Aug 15, 2014, 11:00 PM EDT
They don’t have the hardware of, say, Dean Lombardi + Darryl Sutter or Stan Bowman + Joel Quenneville, yet the Tampa Bay Lightning’s front office duo of GM Steve Yzerman and head coach Jon Cooper seem like they have the potential to do something special.
Sure, they both took very different paths to this very intriguing fork in the road, yet both appear bright and nimble enough to do some damage in the 2014-15 season and beyond.
Yzerman: an All-Star as a GM?
It’s true that Yzerman inherited franchise players Steven Stamkos and Victor Hedman from the previous regime, yet he’s been very forward-thinking in building the team into what many believe will be a contender. The team is currently bursting with young scorers – many of whom were drafted by Yzerman & Co., including late gems like Ondrej Palat – while sporting an enviable array of defensemen and some nice options in net.
Ben Bishop might be “the guy” for now, yet his contract opens the door for 2012 first-rounder Andrei Vasilevskiy to eventually fight for the No. 1 spot. More than a few NHL teams likely envy such flexibility.
Yzerman also made the best of the Martin St. Louis trade situation and made some of the shrewdest signings of this offseason, so the situation looks pretty rosy right now.
A unique take behind the bench
While Yzerman’s name pops out for obvious reasons as a Hall-of-Famer and an executive groomed in Detroit’s front office, Cooper flies under the radar as an underrated head coach.

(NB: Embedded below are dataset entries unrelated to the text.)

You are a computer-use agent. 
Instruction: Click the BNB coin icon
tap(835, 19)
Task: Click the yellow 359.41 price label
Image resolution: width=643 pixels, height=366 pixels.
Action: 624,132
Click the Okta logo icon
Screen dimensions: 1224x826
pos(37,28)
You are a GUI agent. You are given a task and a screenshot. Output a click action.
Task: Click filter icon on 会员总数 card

He took an unusual path to head coaching in the NHL, but that “outsider” perspective might just come in handy. If the NHL follows what seems to be a trend in the NFL when it comes to optimism and open-minded behavior from bench bosses, Cooper could very well be ahead of the curve.
“One GM told me,” he said, “and I’ll never forget this: ‘The NHL can be toxic and negative. You don’t have that in you. Don’t lose that.’ I’ll always take that with me.”
After going 5-8-3 in an abbreviated stint in 2012-13, Cooper coached the Lightning to a promising 46-27-9 record (101 points) last season, so there’s evidence that he’s on to something, even if his team suffered a first-round sweep.
Big challenges ahead
Naturally, all of these positive prognostications could look pretty silly if the Lightning fall flat over the next couple of years.
Yzerman faces a serious challenge in keeping that young core together once entry-level and second contracts run out; the knives would only sharpen if he fails to keep Stamkos from eventually bolting for Toronto when he becomes a UFA.
Also, as strong as this team looks on paper, the Lightning’s last surge came when Guy Boucher was prowling the bench. It’s easy to assume that everything will continue to trend up when the team isn’t far removed from failures.
… Which brings us to Cooper, aka the guy with inherently shakier job security. Boucher went from media darling to “Where are they now?” features (he’s coaching in the Swiss league) with dizzying speed, so the Lightning need to keep climbing or Cooper’s doubters will multiply.
This is a fascinating time for the Lightning franchise, as so many signs point up … yet there is so much work to be done. From the look of things, Tampa Bay has the right duo for the job, though.